$50'000 eSports gaming venue coming to Adelaide Uni
Words by Grace Atta
The space is expected to be ready by Semester 2, but the Union thinks there should have been more consultation first
Adelaide University Sport has allocated $50,000 of 2021 Student Services and Amenities Fee (SSAF) for the establishment of an esports gaming complex. The new facility will be located in the basement of the Lady Symon building, with the funds being used to purchase equipment, including new gaming computers and chairs.
AU Sport General Manager, Michelle Wilson, says the new complex will offer a “greater student experience and opportunities for participation” by having a designated space on campus.
AU eSports Club Vice-President, Ned Weinert, says that previously students were using bookable rooms on campus and playing over Discord servers.
It is our understanding that AU Sport approached the LoL club to initiate discussion, as they were using an Internet cafe at the time for events.
What esports activities will the space support?
This new club — AU eSports — says their hope for the new complex is that it will provide a “social space for club members”, in addition to being a site with “training, tournament hosting and streaming facilities”.
They also noted that they will explore the possibility of making the space “bookable” for the wider campus community.
Is $50,000 too much?
The decision to allocate $50,000 of the SSAF to an esports complex is not unheard of. The University of Canberra also budgeted the same amount for their esports space. In fact, based on the proportion of esports funding to total SSAF funds, Adelaide University spent a lesser percentage (0.83%) of SSAF than The University of Canberra (1.27%).
Regardless, Adelaide University Union President Angela Qin said the Union is not sure if a new esports venue should be a top priority for the space.
Ms Qin says that the Clubs Lounge — a social and events space all clubs can access — was shifted from Lady Symon to Hartley in 2019 as a “short-term measure”. However, the Union is yet to hear from University infrastructure on a new location for the lounge, “despite numerous enquiries”.
“AUU would advocate for our non-sporting clubs (of which there are more than 150) which are still waiting to be provided with a permanent clubs lounge on campus after nearly two years of discussions,” stated Ms Qin.
Complaints were made last year about the Hartley lounge’s poor maintenance, including weak wi-fi, broken lights, and a malfunctioning air conditioner.

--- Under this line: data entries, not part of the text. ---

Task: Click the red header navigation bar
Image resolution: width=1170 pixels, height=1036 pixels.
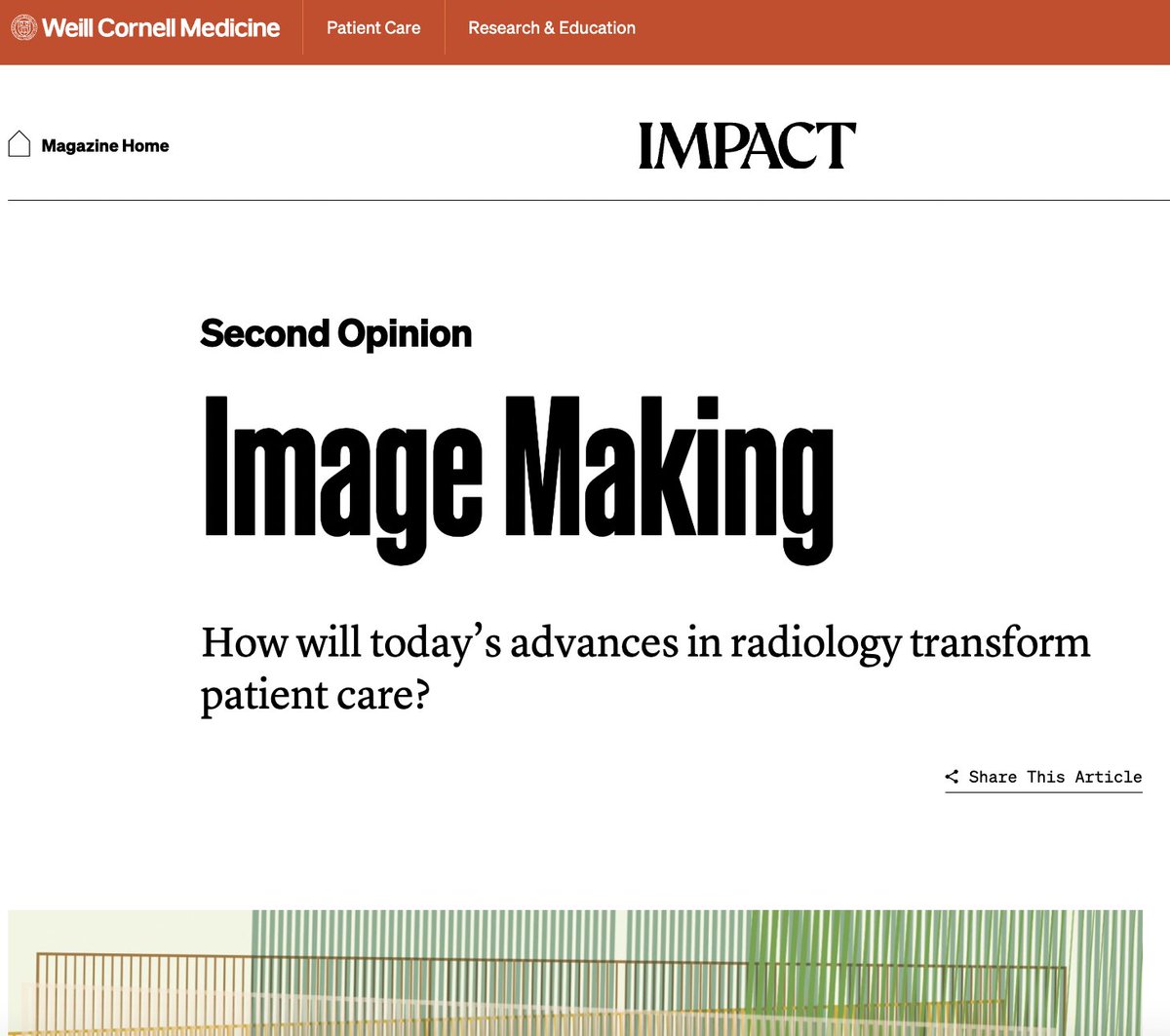Action: click(829, 27)
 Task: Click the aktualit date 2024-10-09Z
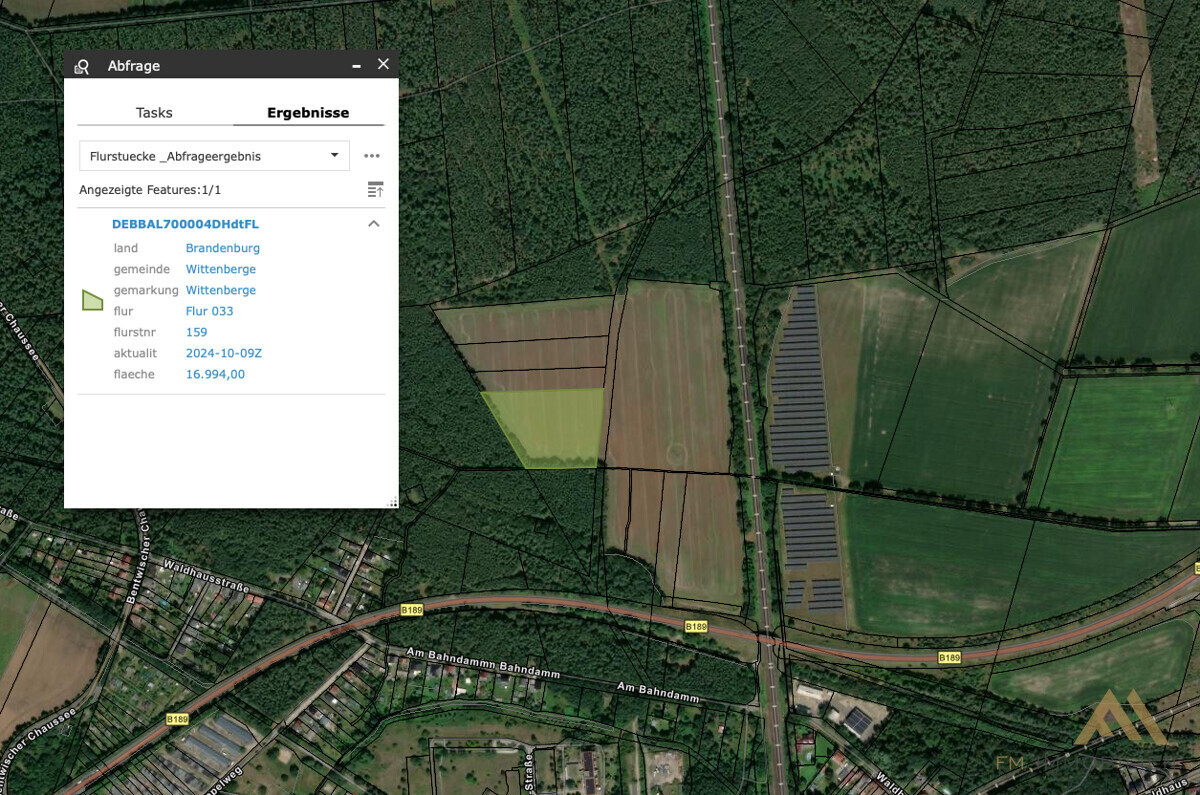coord(223,353)
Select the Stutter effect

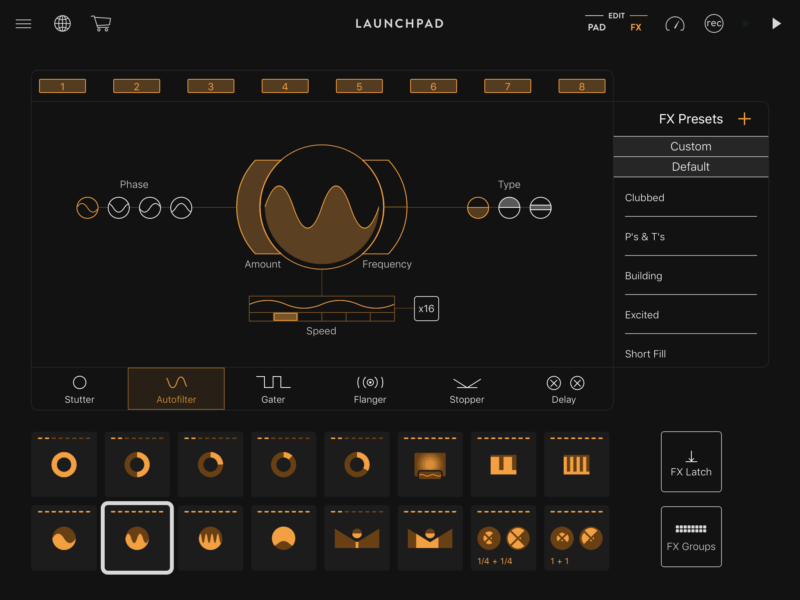click(80, 389)
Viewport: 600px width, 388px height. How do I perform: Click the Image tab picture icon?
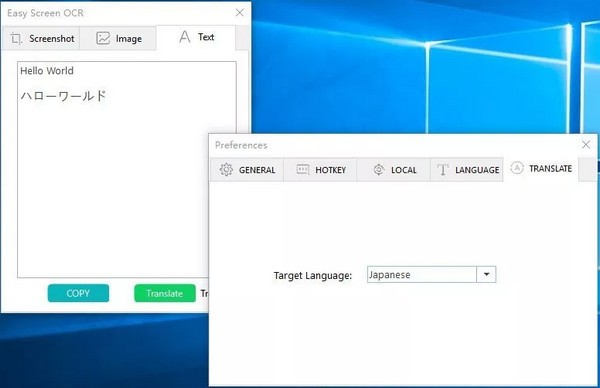(x=103, y=38)
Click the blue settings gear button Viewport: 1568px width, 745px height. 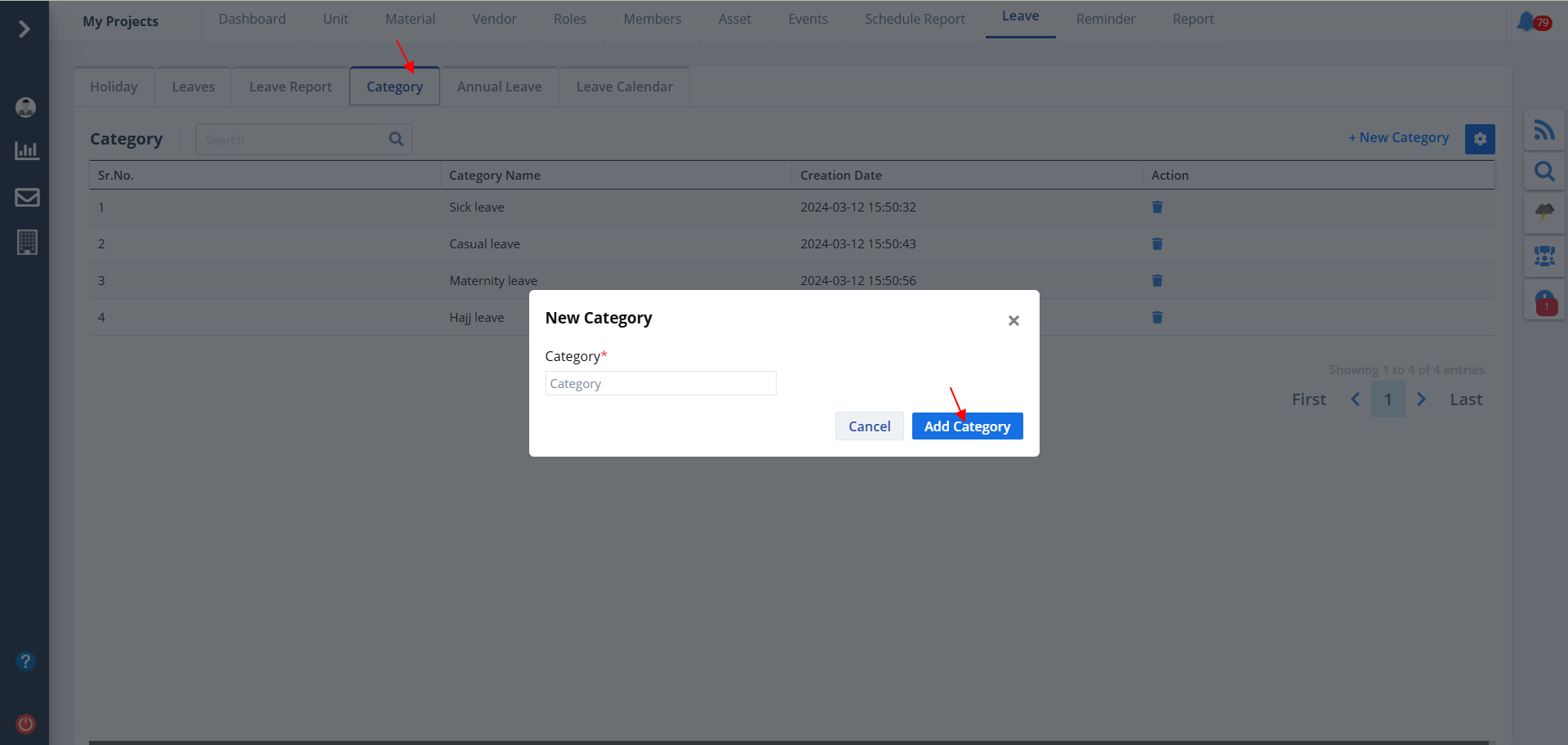pos(1479,139)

Last year, AUU General Manager, Gary Sutherland, suggested up to $4 million of surplus funds from the Union House redevelopment could be used to upgrade the space. No further announcements have been made about the proposal yet.
Qin said the Union was not offered a bid for the tender of the space, nor consulted during the project’s development or presented with a project plan. However, Qin, SRC President Oscar Ong, and DVCA were present at the SSAF consultative committee where it was approved unanimously.
Are there wider benefits to an esports space?
Notably, AU Sport discussed a link between participating in esports and students’ academic achievements and employability.
“Students who are interested in sports including esports have a higher tendency to be academic achievers…interested in high-paying STEM fields that are valued by employers”, stated Wilson, with reference to an article from Forbes.
When asked by On Dit for further clarification on this point, AU Sport said they consider it a “positive outcome” to encourage the “recruitment and retention of students as well as increasing the chances of employability”. A 2019 AU Sport survey showed that “students wanted to participate in less traditional sports e.g. cricket, football and wanted AU Sport to be more relevant and explore areas such as esports and online challenges.”
The venue is expected to be operational by Semester 2.